Ann asked about books:
[..] if you’re open to throwing a few key book recommendations – sites – blogs – whatever resources that you use/have used and particularly liked – I would be grateful. Essentially – I love your blog and am always looking to improve my WP developer skills. I want to get better. I want to be really really good. So I ask the greats if there’s something in particular that they think I should read – out of the huge sea of articles/books/blogs/etc out there. Something that they’ve singled out and thought was really worth paying attention to. And then I read it! [..]
She got an email reply right away, but here’s for everyone else.
The best advice I have is to pick something you like (or that drives you absolutely up the wall) and poke at it.

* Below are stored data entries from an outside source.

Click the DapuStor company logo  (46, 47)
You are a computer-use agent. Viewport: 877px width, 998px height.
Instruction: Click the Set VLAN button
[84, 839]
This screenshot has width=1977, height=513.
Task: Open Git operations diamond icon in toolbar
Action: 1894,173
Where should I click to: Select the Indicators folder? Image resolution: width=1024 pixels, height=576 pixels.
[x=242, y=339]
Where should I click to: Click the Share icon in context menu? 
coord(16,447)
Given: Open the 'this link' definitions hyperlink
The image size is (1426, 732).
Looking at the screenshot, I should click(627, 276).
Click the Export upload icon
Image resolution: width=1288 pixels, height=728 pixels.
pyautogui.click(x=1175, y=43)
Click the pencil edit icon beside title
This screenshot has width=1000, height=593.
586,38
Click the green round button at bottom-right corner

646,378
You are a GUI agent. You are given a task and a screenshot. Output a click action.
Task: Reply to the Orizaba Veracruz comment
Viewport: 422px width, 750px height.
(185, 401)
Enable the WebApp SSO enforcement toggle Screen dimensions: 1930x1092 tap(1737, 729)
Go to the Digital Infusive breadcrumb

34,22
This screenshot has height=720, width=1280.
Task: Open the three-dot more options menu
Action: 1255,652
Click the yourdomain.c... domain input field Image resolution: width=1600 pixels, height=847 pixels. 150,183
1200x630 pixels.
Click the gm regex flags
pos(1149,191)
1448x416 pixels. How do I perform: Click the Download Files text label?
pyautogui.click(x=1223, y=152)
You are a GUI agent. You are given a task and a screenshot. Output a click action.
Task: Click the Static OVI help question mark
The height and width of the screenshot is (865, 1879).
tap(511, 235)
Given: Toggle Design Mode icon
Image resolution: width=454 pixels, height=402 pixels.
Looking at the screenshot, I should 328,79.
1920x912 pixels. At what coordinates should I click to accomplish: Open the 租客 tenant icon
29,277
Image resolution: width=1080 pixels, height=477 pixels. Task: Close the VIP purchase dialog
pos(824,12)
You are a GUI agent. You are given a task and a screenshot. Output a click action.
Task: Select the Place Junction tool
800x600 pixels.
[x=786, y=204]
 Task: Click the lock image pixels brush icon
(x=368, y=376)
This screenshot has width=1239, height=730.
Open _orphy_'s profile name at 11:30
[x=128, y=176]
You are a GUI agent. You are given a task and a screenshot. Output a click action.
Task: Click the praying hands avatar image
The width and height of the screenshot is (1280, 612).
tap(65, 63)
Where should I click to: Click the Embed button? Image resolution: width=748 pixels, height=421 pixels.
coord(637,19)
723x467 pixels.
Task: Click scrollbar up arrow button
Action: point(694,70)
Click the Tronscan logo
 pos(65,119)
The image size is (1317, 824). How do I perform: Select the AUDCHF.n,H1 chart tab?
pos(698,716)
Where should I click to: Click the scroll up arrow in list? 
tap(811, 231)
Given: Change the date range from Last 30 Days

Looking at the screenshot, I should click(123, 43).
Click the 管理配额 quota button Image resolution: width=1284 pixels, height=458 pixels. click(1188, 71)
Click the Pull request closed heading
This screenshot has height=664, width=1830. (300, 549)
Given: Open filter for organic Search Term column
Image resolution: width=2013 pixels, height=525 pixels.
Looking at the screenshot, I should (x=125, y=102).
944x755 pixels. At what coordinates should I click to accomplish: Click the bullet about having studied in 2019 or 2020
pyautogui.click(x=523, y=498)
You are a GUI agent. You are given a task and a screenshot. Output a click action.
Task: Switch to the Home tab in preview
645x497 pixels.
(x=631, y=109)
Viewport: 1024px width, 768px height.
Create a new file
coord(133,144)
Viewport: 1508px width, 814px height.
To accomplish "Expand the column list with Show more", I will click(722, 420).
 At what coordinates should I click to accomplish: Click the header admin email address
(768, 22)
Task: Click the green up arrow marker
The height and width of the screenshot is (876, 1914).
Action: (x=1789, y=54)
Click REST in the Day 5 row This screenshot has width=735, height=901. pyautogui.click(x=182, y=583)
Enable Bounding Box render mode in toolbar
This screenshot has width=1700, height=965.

I got started and good because I really, really, really, wanted to do something that (at the time) WP didn’t do. After banging my head a lot, I started googling and trying to figure out what was there to use. I looked at a lot of code that was ALMOST what I wanted. And I broke my test site. A looooooooot.
The biggest problem is we all learn differently. I learn by doing, so for me the act of writing BAD code helps me understand it better. I hate videos.
But do I have a specific resource for learning? Sometimes I do. The majority of my ‘research’ remains search engines and constantly refining parameters, or trying to remember the name of the one thing with the thing. The problem is that I’m very haptic, I learn by doing things, so for me it’s way easier to take the examples and break them than anything else.